> [Work task]: Would you please give the entries again word for word, with no images in your copy?

Stored dataset items
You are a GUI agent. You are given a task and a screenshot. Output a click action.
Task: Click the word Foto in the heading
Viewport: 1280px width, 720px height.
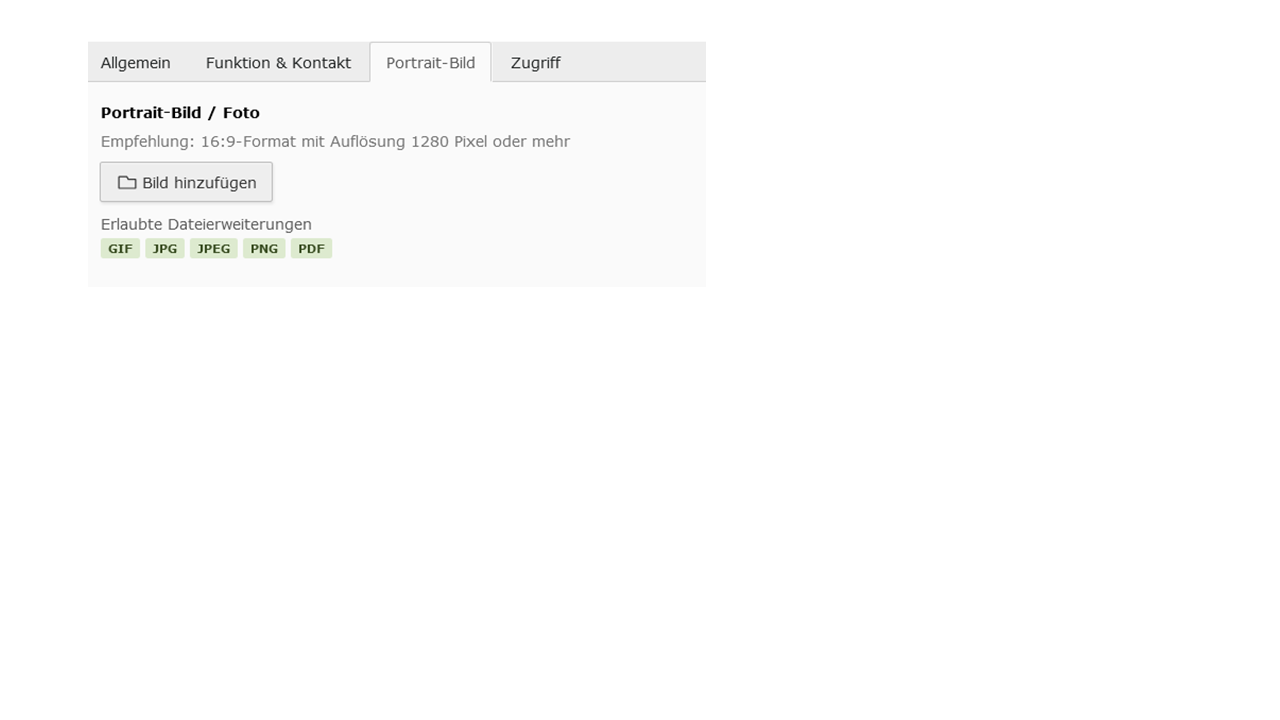click(241, 113)
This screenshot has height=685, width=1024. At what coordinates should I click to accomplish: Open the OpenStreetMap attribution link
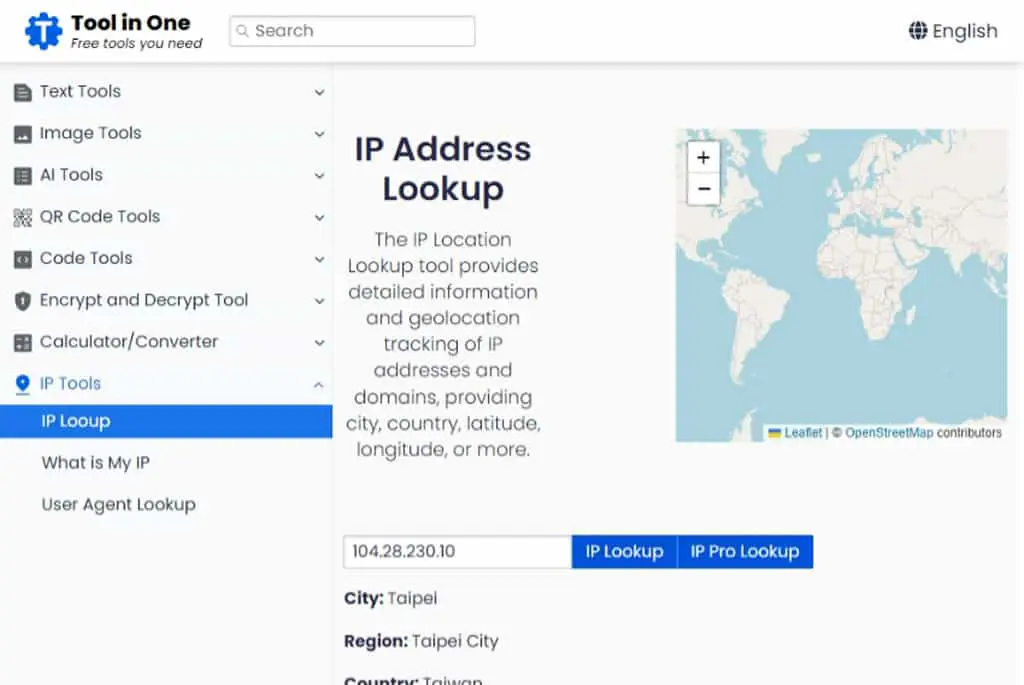coord(889,433)
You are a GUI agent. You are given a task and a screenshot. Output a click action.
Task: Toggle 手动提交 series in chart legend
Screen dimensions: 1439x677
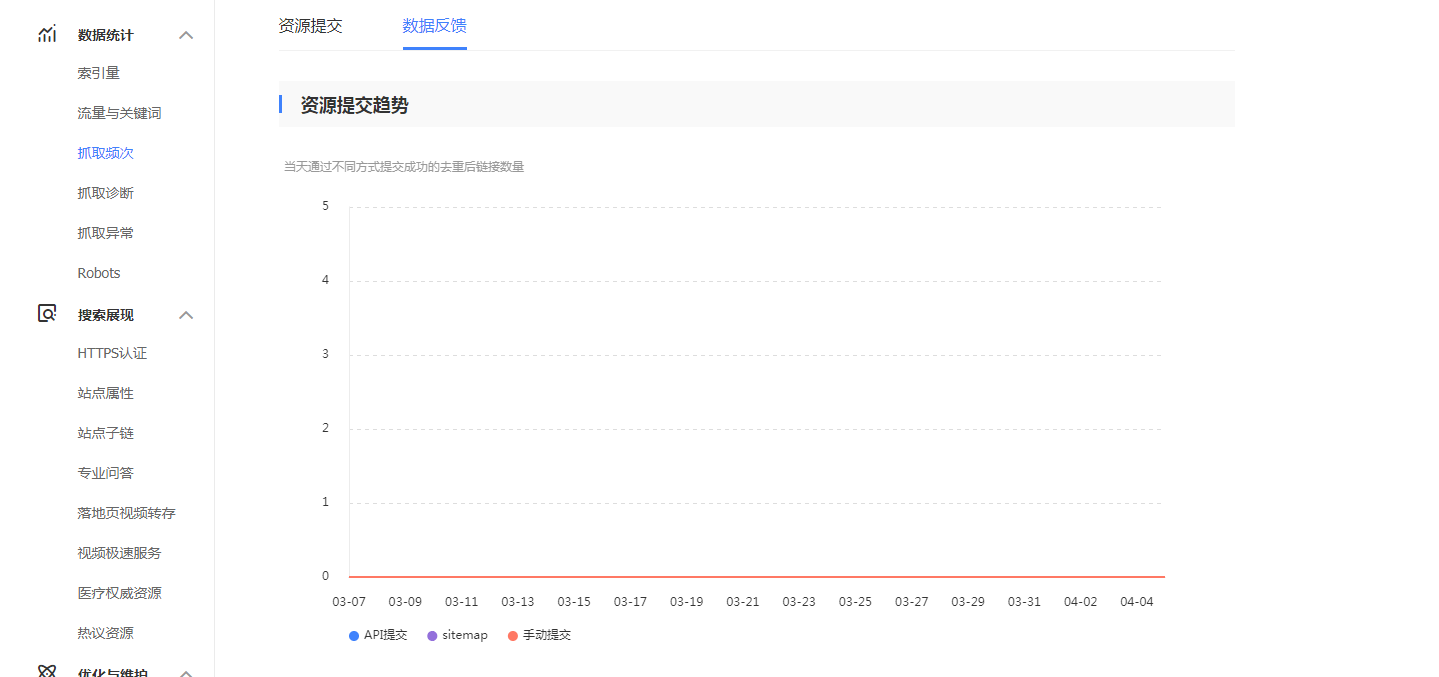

> [Task output]:
You are a GUI agent. You are given a task and a screenshot. Output a click action.
Task: Click the word Foto in the heading
Viewport: 1280px width, 720px height.
click(241, 113)
This screenshot has height=685, width=1024. At what coordinates should I click to accomplish: Open the OpenStreetMap attribution link
coord(889,433)
You are a GUI agent. You are given a task and a screenshot. Output a click action.
Task: Toggle 手动提交 series in chart legend
Screen dimensions: 1439x677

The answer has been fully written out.